● Supplied records
___

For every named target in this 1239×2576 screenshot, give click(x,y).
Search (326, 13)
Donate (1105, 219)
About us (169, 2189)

___

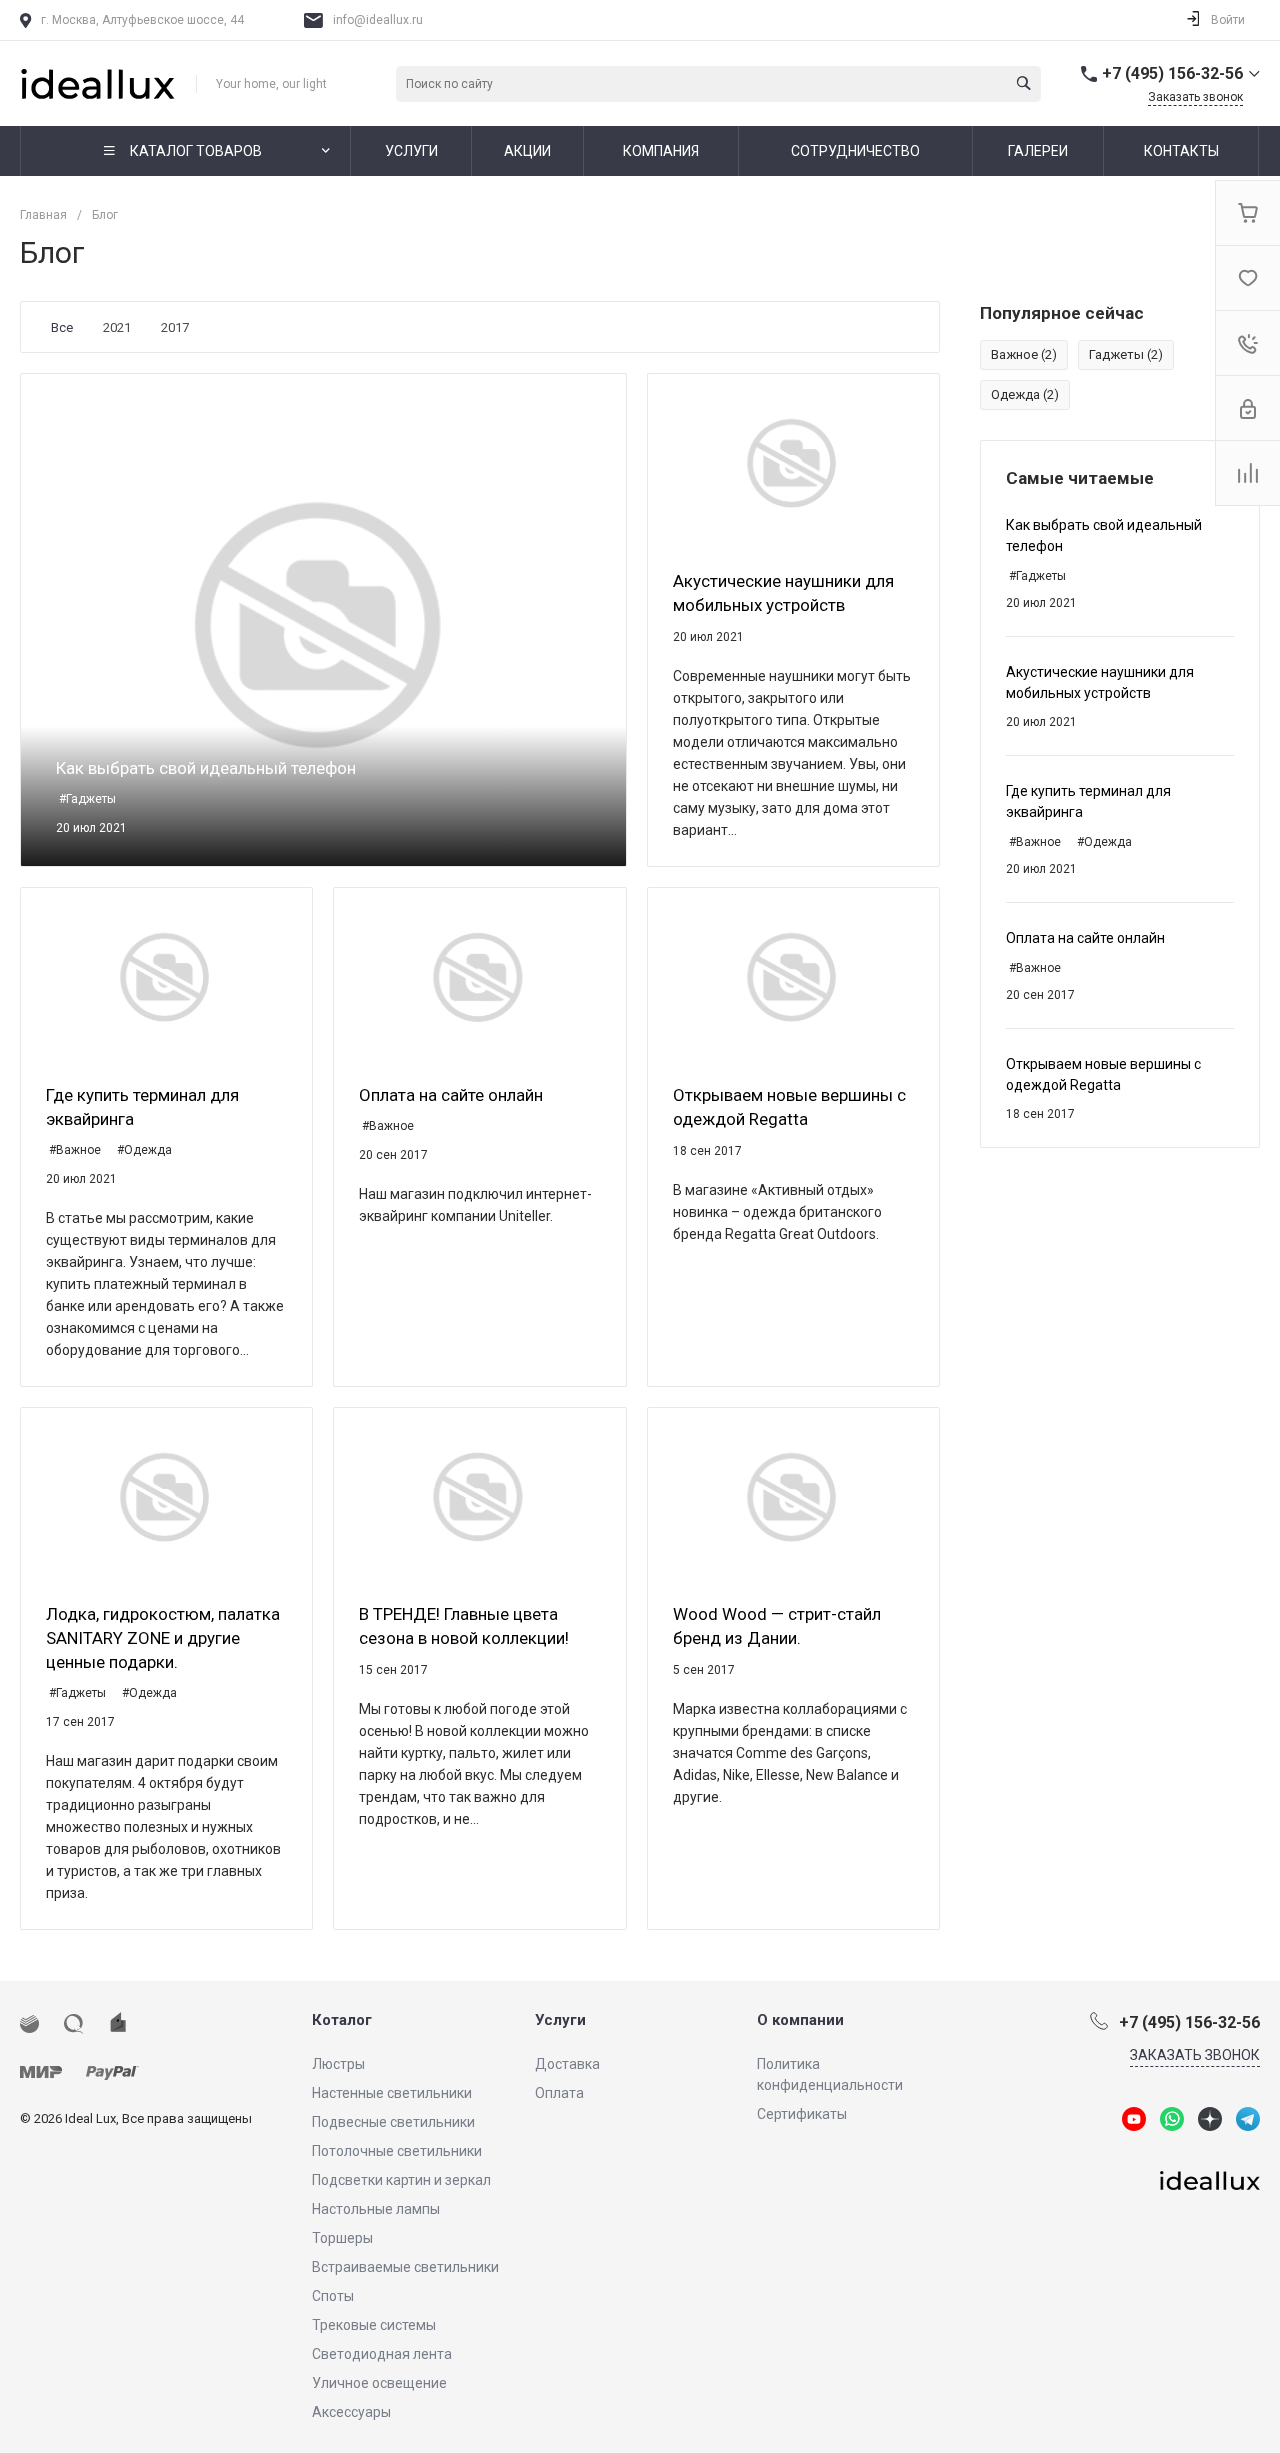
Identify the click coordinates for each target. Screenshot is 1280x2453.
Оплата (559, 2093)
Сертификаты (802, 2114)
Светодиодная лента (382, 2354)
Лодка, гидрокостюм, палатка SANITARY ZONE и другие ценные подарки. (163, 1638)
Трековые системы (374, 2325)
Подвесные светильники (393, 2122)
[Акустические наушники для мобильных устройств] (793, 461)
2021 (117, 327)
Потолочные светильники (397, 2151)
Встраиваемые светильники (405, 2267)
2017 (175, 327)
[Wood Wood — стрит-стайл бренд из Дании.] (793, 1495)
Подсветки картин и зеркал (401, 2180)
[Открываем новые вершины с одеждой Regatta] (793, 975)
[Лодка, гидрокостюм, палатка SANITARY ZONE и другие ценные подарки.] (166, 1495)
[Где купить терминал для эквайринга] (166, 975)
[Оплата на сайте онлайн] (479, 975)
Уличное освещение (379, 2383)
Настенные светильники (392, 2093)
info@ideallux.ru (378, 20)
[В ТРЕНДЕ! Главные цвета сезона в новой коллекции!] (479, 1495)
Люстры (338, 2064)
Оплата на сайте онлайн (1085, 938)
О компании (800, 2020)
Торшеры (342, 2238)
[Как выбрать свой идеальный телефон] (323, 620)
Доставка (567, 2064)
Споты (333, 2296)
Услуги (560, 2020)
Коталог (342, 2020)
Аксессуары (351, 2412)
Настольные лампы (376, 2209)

___

● Activity
Within the listing, how many lines hold the string "Оплата"? Answer with the number alone.

● Exercise solution
3